子供の頃の私は、この家のあちこちで宝探しを楽しんだ。親たちがあまり開かない戸棚から、たまに古いコインが出てきたりしてわくわくしたものだ。『大字典』という名前通りの分厚い漢和字典を見つけたのは、玄関にあった大きな古い水屋だったと思う。この水屋には食器ならぬ大工道具と本が詰まっていたのである。著者の「上田萬年」という変わった名が印象的だった。ウエダカズトシが我が文学部の国語研究室の創設者であったことなど、無論知る由もない。が、私はたちまち『大字典』のとりこになってしまった。この字書に載っていた篆書という奇妙な漢字に夢中になったのである。怪しくうねる曲線と、それでいてどこか今の漢字にも繋がりそうなこの書体を、一人書き写しては悦に入っていた。

高校時代は、国学院出身の担任の影響で、折口信夫に傾倒した。折口が出た旧制の大阪府立五中は私の母校でもある。そのような生い立ちの中で、白川静の漢字学と出会ったとき、私は何か運命的なものを感じたものである。折口の民俗学を援用し、実に魅力的に語られる古代の漢字の世界、しかし実証の伴わない白川文字学を、何らかの手段で実証することが私のやるべきことのように思われたのである。駒場の教養学部時代、文化人類学の伊藤亜人先生のゼミに入って、大阪の枚岡神社の祭礼調査などをしたのは、そこから何か手掛かりが得られないかと思ったからである。しかし私はその道へは進まなかった。

およそ古代の中国に関心を持つ者が必ずぶつかる壁がある。文字の国中国に残された夥しい文献である。時空を隔てた漢字の羅列とどのように向き合うか、人によってその方法は様々だが、私はその鍵を古い中国の言葉そのものの中に見出そうとした。漢文(古代中国語)は文脈によって如何様にも読める、漢文には文法がない、などと平気で言う人がいた時代である。どのようにも読めるというのは読めないのと同じこと、文法がないなら自分で見つけてやろう、そのような気持ちで選んだ進学先が、中国語中国文学専修過程であった。何かをするためには、私にとってはそれが先決だった。

文学部で過ごした二年間は苦しい時代だった。意欲ばかりが空回りする中で、次第に自分の目しか信じられなくなった。字書も句読点も信じられず、文献を読む時には点の切っていない白文を極力選んだ。
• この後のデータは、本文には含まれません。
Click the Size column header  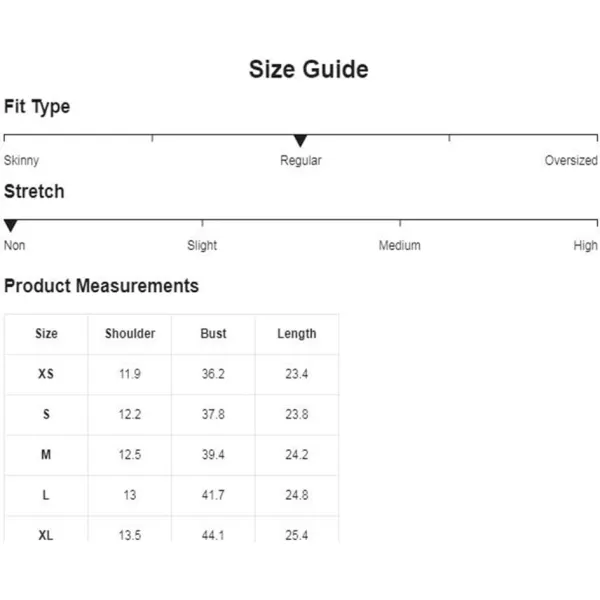point(46,334)
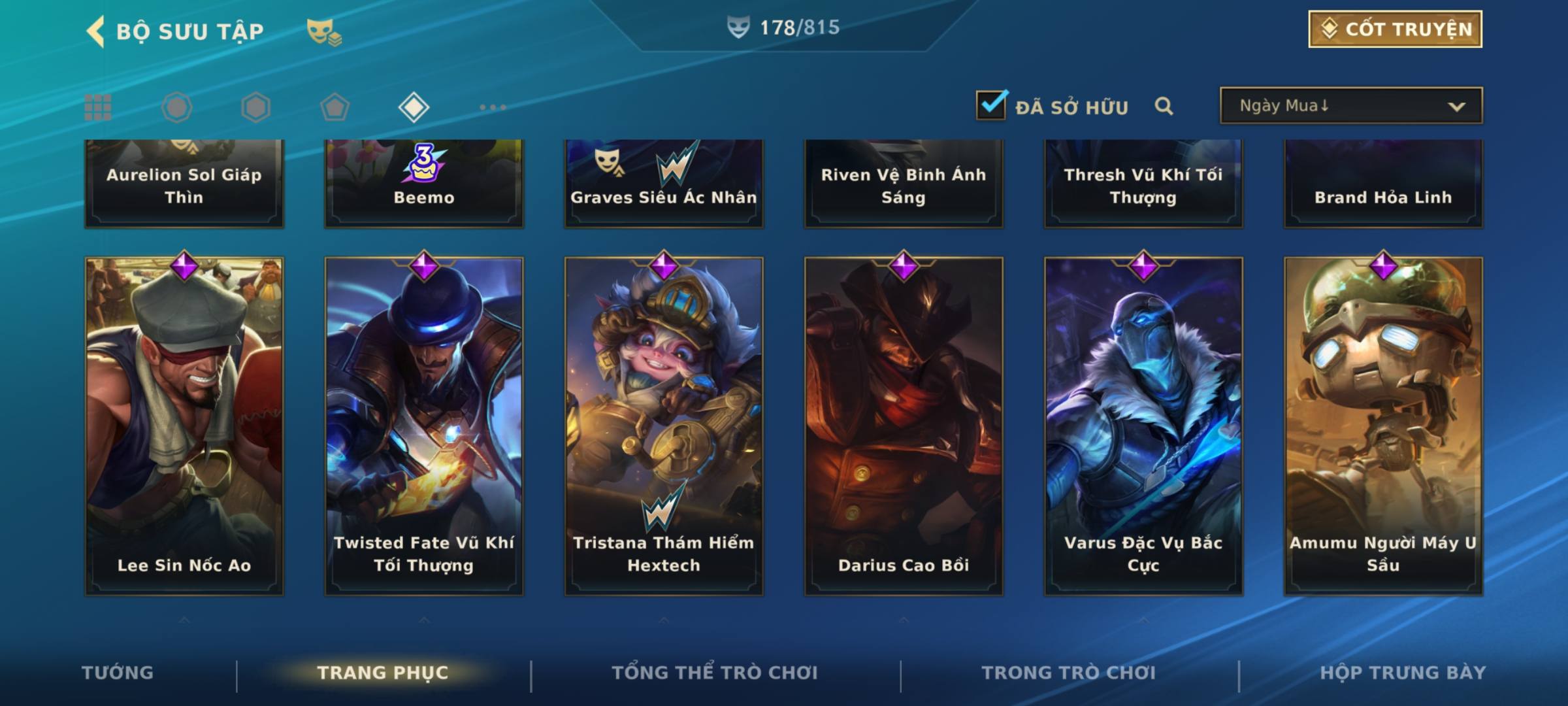Open the Tristana Thám Hiểm Hextech skin
Screen dimensions: 1568x706
pyautogui.click(x=664, y=426)
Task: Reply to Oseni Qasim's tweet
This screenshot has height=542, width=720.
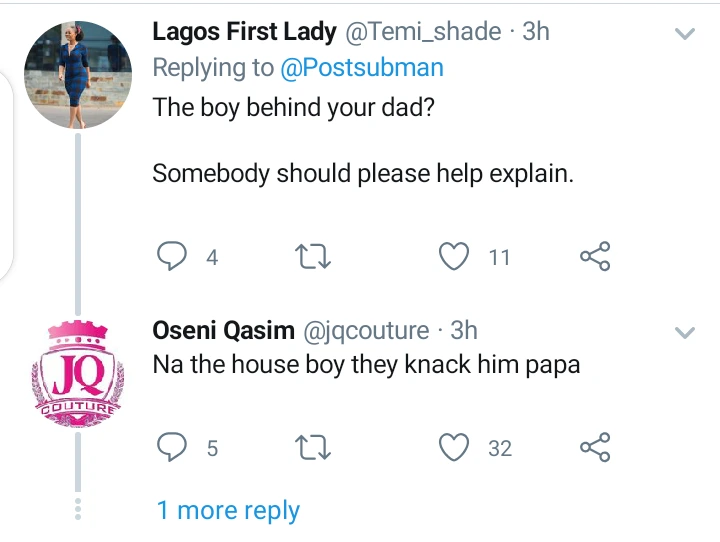Action: pos(173,448)
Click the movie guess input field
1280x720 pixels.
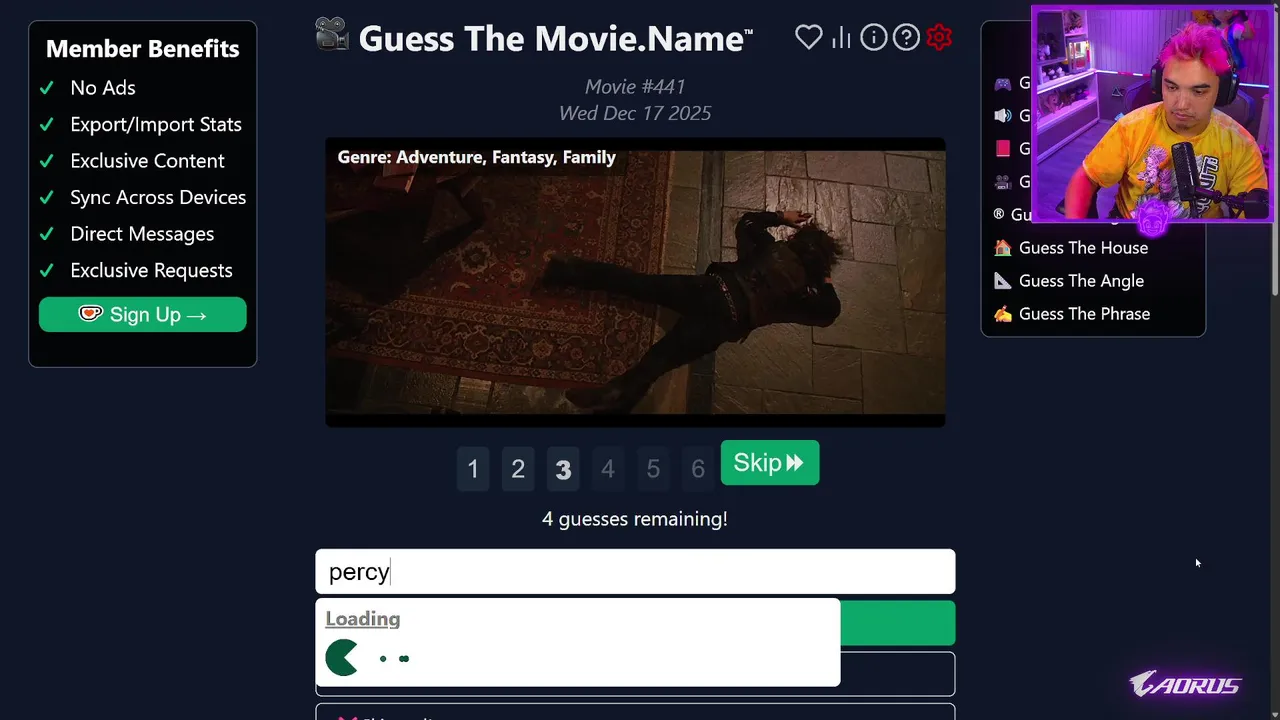point(635,572)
今から思うと病気の一歩手前、しかも大変滑稽なことで、ベテランの研究者がつけた注釈をじっくり読んだ方が、よほど勉強になったはずである。ふっと肩の力が抜けたように楽になったのは、そんなに何でも自分でやろうとしてもできません、という恩師の一言がきっかけだった。他人の助けを素直に借りることができるようになったのは、大学院に入ってからのことだった。
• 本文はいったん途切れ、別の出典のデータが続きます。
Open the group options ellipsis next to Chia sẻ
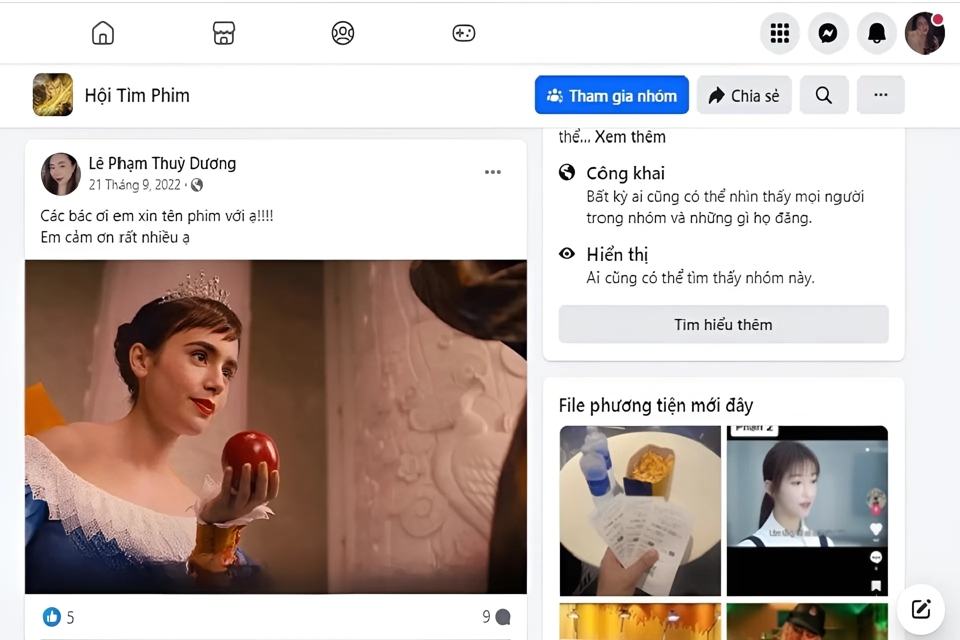The image size is (960, 640). [x=880, y=95]
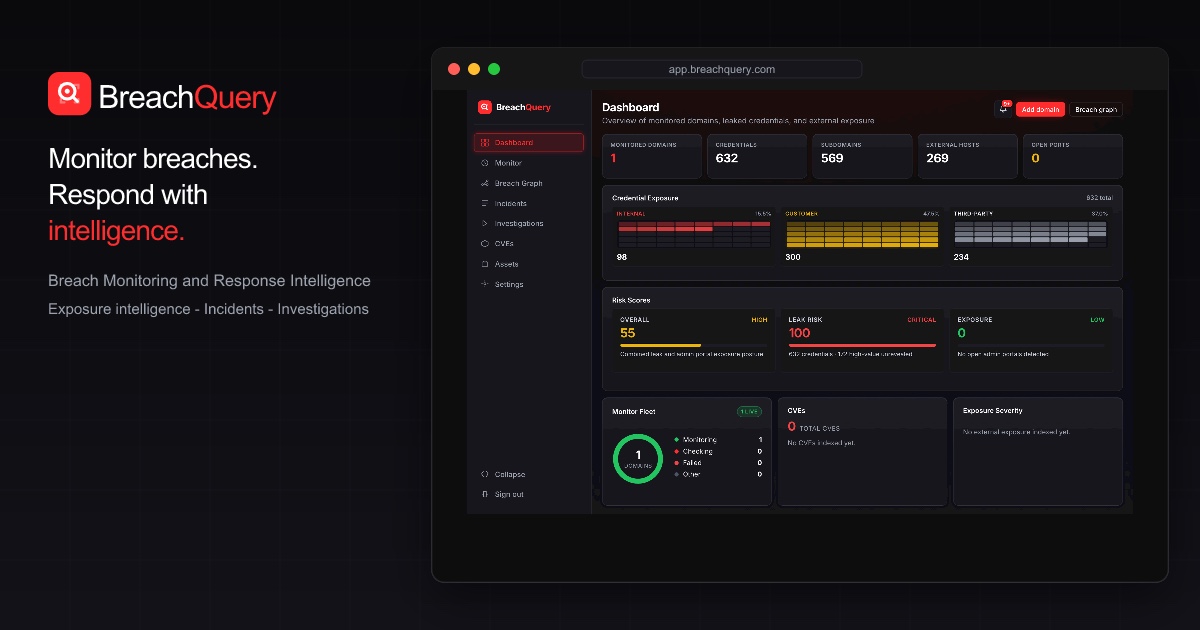This screenshot has height=630, width=1200.
Task: Click the Monitor sidebar icon
Action: pyautogui.click(x=485, y=163)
一旦途切れた文字の縁がつながったのも、その頃だった。上古の中国語の文献は限りがあるから、何か新しい研究成果を挙げるためには出土文字資料を扱いなさいという、これも恩師のアドバイスである。私は東洋文化研究所の松丸道雄先生の下で、金文(周代の青銅器銘文)を学び始めた。松丸先生の指導は厳しかった。出席者は一つの銘文を割り当てられ、それについての全ての文献を細大漏らさず集めて読み込み、その上で自分の見解を報告することが求められた。そこで私は再び金文研究者としての白川静と向き合うことになった。そのようなある夜、研究会の後の飲み屋でふと感じた息苦しさが、白川文字学との訣別のきっかけとなった。以前あれほど魅力的に感じられた字源に関する言説が、実は甲骨文や金文のコンテクストに立脚点を持たず、信じるか信じないかというレベルで人に受け入れを迫るものであることに思い至ったのである。
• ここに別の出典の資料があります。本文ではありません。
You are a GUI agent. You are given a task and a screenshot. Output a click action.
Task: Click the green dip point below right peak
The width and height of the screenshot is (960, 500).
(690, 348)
しかし文字との縁は切れなかった。戦国時代の楚の国の竹簡を始めとする出土資料が増えたため、言語の研究にとっても難解な戦国文字資料を避けては通れなくなったのである。東大着任間もない1998年に、中国広州市の中山大学に楚の文字を学ぶべく留学し、それ以後楚の竹簡を中心に戦国文字資料の解読や文字学的研究も行うようになった。広州から帰国後、新設の大学院文化資源学研究専攻の文字資料コースの担当を命じられ、それまでは考えられなかった様々な分野の先生方とお付き合いさせていただいて10年になる。ごくたまに呼ばれる他所での講義や講演は、文字に関するものばかりだ。本業の上古中国語文法には、まずお呼びはかからない。副産物であったはずの文字研究だが、むしろそれによって「世間」と繋がっているのは、何とも不思議なご縁である。上田萬年と白川静に始まり、多くの先生方によって紡ぎ続けられたこの縁をしみじみ思う。